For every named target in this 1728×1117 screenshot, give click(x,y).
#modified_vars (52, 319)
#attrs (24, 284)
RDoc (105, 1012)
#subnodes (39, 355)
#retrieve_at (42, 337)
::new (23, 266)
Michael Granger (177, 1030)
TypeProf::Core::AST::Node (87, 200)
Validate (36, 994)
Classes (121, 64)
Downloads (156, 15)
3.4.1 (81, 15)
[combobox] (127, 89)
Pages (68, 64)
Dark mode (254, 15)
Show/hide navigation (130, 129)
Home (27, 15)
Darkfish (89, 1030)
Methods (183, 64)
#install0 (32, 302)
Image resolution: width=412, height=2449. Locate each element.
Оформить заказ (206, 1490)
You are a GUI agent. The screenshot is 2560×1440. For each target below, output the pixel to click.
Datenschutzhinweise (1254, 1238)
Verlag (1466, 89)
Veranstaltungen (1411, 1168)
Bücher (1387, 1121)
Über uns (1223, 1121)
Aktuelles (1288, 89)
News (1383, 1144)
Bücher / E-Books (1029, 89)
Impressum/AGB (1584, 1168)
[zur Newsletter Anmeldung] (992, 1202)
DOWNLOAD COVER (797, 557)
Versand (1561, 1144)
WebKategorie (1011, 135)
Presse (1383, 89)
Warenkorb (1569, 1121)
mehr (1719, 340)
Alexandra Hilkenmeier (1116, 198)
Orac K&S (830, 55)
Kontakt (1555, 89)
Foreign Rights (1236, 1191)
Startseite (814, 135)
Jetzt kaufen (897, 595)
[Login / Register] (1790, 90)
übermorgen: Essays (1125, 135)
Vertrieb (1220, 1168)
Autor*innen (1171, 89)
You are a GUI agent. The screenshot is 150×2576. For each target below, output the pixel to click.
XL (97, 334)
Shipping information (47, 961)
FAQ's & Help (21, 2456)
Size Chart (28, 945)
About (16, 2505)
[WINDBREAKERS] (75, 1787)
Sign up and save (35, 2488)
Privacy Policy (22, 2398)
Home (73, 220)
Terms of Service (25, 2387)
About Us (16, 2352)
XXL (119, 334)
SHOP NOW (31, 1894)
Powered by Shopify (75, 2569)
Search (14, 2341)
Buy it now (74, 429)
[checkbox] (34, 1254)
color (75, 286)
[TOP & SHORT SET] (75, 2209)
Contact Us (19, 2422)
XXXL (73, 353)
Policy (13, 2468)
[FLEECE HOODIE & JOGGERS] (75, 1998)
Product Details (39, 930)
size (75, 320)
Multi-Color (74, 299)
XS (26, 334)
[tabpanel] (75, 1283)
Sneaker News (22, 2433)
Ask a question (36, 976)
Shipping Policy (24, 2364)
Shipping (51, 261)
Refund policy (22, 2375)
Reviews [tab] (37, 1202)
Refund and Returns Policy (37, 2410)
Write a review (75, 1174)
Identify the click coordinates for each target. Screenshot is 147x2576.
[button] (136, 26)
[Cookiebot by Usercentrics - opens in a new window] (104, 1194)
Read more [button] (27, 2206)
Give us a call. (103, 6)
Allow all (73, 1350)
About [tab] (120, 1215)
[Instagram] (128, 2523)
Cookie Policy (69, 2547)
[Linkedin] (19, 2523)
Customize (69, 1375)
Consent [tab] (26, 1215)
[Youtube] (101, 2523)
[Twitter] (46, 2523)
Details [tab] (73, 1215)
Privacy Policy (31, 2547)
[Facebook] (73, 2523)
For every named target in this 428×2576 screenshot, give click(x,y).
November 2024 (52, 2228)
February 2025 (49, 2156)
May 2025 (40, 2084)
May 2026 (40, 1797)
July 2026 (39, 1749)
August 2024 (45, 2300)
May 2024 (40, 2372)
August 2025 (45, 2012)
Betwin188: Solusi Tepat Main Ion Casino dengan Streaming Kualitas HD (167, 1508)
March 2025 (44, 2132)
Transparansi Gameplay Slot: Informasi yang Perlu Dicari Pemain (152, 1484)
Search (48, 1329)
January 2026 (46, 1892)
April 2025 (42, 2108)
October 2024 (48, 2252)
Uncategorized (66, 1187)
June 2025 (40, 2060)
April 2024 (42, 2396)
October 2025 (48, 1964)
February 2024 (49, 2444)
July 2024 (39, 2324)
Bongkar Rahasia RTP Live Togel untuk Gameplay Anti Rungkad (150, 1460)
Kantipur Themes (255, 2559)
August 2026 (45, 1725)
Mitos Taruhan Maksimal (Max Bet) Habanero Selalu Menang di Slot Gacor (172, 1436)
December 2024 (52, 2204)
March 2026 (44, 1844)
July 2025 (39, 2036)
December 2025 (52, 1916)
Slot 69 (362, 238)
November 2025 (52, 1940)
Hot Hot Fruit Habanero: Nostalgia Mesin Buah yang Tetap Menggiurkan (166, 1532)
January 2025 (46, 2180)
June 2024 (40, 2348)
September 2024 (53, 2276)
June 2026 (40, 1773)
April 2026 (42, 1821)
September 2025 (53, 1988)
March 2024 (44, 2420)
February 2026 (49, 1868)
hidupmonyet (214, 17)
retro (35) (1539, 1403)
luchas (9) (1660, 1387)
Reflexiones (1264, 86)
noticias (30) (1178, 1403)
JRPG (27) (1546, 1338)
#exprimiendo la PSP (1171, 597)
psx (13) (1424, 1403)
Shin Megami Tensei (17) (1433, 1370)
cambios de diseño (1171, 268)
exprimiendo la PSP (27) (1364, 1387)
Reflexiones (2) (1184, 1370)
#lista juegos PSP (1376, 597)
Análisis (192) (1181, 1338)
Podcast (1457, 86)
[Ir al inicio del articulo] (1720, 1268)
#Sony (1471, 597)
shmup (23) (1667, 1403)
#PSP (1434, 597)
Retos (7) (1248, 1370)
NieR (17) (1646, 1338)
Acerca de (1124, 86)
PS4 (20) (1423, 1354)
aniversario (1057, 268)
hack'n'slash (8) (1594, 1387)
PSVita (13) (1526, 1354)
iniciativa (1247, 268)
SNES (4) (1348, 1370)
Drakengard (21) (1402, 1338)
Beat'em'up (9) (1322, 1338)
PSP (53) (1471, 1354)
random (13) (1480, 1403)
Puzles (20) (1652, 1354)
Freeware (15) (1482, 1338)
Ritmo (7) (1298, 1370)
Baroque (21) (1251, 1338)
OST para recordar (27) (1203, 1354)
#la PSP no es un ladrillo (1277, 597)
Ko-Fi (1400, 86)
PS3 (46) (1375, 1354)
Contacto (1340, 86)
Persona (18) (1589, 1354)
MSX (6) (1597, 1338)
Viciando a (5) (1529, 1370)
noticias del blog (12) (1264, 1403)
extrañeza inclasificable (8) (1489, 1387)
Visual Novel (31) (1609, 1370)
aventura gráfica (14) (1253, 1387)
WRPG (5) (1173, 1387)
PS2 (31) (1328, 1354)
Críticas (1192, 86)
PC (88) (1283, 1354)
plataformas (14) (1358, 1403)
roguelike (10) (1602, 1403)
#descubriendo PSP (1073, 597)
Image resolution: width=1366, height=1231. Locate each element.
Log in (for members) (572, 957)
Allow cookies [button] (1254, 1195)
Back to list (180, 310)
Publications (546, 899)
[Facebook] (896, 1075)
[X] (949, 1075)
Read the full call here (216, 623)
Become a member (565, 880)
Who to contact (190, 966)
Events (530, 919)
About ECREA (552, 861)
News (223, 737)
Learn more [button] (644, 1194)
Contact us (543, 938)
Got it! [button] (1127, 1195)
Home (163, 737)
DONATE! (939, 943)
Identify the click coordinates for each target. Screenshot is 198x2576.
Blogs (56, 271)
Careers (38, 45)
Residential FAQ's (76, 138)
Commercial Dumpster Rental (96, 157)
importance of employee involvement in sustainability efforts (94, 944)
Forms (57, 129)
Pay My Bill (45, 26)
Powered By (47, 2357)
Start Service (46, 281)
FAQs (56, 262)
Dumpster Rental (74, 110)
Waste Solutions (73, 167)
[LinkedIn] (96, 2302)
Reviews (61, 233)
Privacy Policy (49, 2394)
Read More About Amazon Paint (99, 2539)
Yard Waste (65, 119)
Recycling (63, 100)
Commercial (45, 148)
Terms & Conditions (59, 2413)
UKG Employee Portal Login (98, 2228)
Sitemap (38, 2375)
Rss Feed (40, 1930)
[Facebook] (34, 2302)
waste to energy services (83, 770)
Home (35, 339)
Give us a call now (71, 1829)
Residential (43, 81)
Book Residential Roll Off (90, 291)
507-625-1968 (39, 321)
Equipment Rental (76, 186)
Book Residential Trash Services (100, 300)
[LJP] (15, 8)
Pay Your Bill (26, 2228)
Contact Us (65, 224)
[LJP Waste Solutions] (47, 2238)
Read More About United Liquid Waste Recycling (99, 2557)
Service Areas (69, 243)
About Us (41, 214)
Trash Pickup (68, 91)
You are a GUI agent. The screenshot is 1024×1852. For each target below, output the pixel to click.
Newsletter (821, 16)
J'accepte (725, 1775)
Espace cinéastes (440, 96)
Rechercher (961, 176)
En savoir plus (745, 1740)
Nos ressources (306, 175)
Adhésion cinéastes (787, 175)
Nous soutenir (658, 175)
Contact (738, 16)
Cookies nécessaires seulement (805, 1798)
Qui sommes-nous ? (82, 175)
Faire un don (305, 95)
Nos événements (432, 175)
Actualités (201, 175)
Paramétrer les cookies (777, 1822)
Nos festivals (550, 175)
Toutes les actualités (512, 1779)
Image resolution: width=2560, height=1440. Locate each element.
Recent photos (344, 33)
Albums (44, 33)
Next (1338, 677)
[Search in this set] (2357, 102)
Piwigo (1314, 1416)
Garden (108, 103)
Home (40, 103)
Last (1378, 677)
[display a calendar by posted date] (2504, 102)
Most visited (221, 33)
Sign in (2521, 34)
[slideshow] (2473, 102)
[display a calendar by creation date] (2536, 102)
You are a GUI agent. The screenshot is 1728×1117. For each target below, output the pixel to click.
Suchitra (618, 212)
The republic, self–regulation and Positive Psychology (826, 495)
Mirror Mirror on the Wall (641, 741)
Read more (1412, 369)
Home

Task requirements: Show every line in the entries above that contains the string "Locate".

Reply to the exercise:
Image resolution: width=412, height=2449. Locate each element.
Image resolution: width=1366, height=1231. Locate each element.
Image resolution: width=2560, height=1440. Locate each element.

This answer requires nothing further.